§ **WHAT THE TASK REQUIRES**
Of the entries below, return exactly those lines that fall between the one containing "Where should I click to: Click" and the one containing "Image resolution: width=796", the two end lines included.

§ **DATA SUPPLIED**
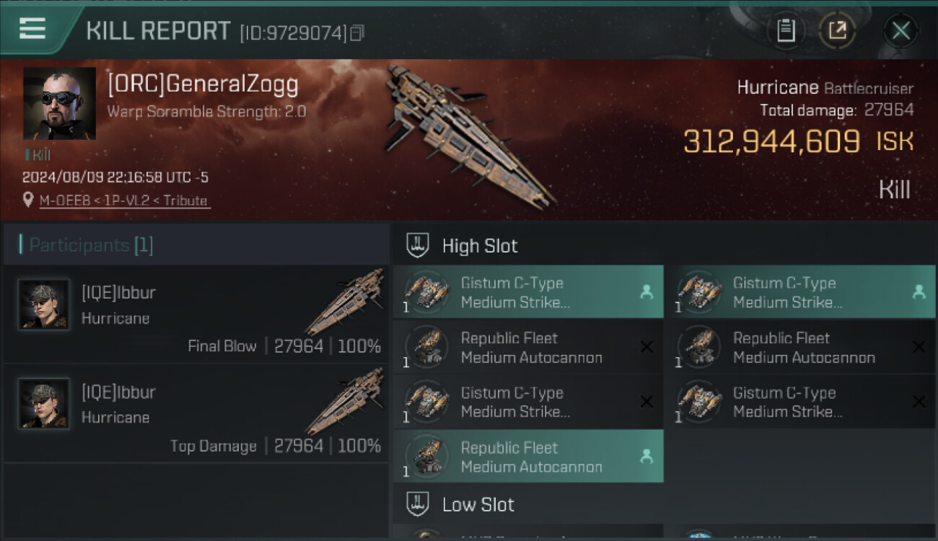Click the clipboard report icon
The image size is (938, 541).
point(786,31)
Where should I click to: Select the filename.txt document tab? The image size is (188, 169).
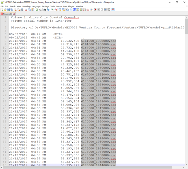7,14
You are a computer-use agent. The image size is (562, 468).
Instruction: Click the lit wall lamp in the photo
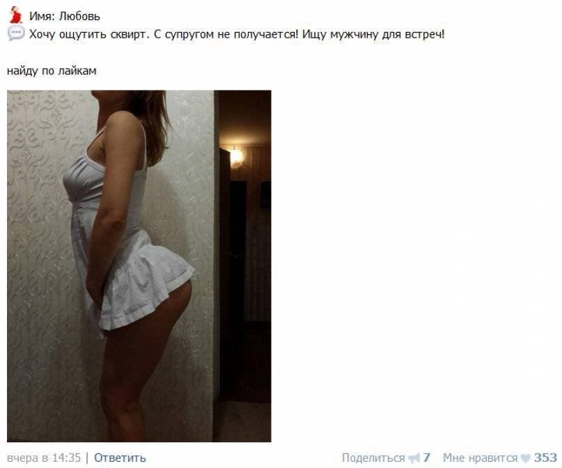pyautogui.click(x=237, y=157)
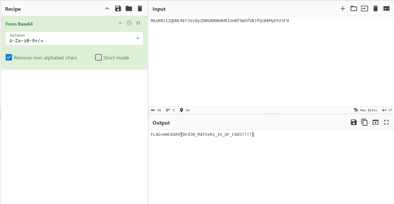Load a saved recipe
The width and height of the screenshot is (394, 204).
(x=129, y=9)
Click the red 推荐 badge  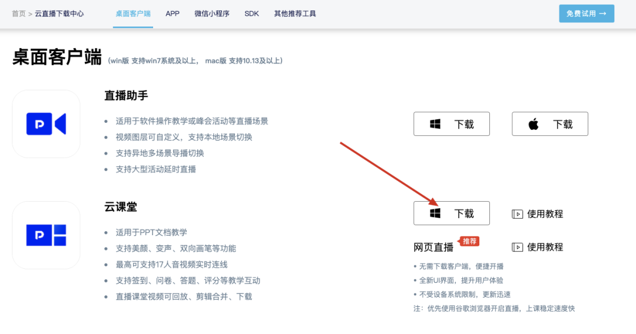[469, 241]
==
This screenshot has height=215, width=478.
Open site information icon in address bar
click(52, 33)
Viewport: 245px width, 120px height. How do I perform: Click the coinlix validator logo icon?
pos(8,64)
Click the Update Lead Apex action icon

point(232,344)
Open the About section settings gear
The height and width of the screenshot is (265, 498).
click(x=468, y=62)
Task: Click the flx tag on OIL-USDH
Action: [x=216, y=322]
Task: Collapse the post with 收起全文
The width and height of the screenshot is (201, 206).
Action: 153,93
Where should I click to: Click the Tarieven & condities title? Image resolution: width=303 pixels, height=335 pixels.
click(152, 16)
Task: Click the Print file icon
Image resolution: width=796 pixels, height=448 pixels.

§ **SOLUTION FOR THIS PROBLEM**
Where should I click to: Click the Tarieven & condities title? Image resolution: width=303 pixels, height=335 pixels.
click(152, 16)
Task: Click the Print file icon
Image resolution: width=796 pixels, height=448 pixels.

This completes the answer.